My husband and I bought a property where we raise our own coastal hay (in Texas) a couple years ago.
I'm trying to keep good records and am comparing the receipts from having the property sprayed with fertilizer this year vs. last year. Also sprayed at the same time was LV6 and Patriot (not sure that matters).

Last year, based on the receipt I was told we had "300 lbs" put on.
It shows quantity - 60, 40 lbs. of 32-6-0 put on 20 acres.
Where does the 300 lbs. come from? Any insight?

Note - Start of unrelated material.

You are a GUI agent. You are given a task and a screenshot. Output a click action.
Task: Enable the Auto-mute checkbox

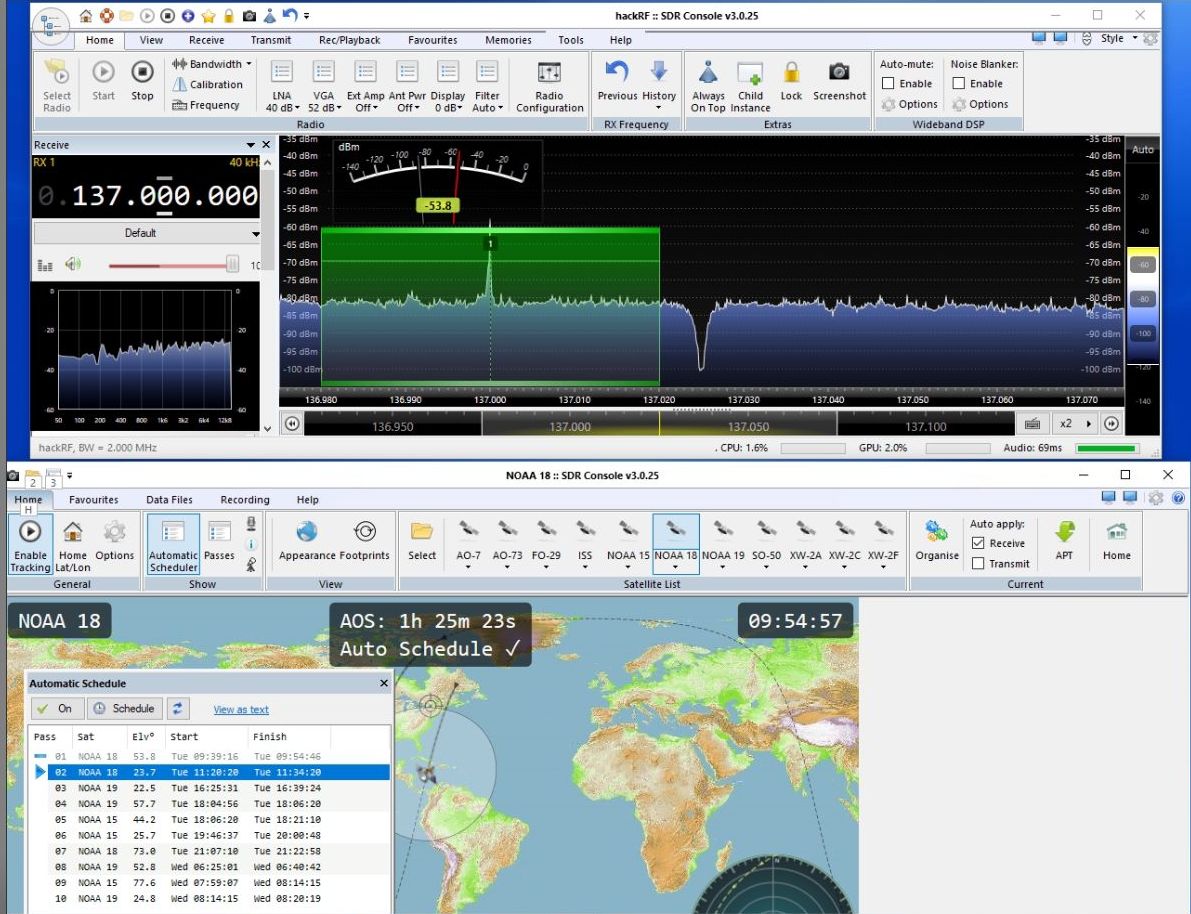pos(888,84)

I'll upload a picture of the receipt (this was 2021). I just need to know how they get "300 lbs." with these numbers?


----------



## slowzuki (Mar 8, 2011)

6000 lbs total spread on 20 acres is 300 lb / acre. 
32-0-0 there is 32 lb N per 100 lb total so 96 lb of nitrogen per acre. 
That is likely 32-0-0 UAN, not 32-6-0


----------



## sea2summit (Aug 4, 2021)

Man, wish the last 5k load I spread had a receipt that started with a 1...and it was bulk mix not bagged.


----------



## CoastalQueen (8 mo ago)

Thank you. I did have this figured out before and forgot how I rationalized it. It all made sense again when I looked at the dollars, and also realized the first line says Quantity - 6,040 lbs. (not "60" of 40 lbs.)


----------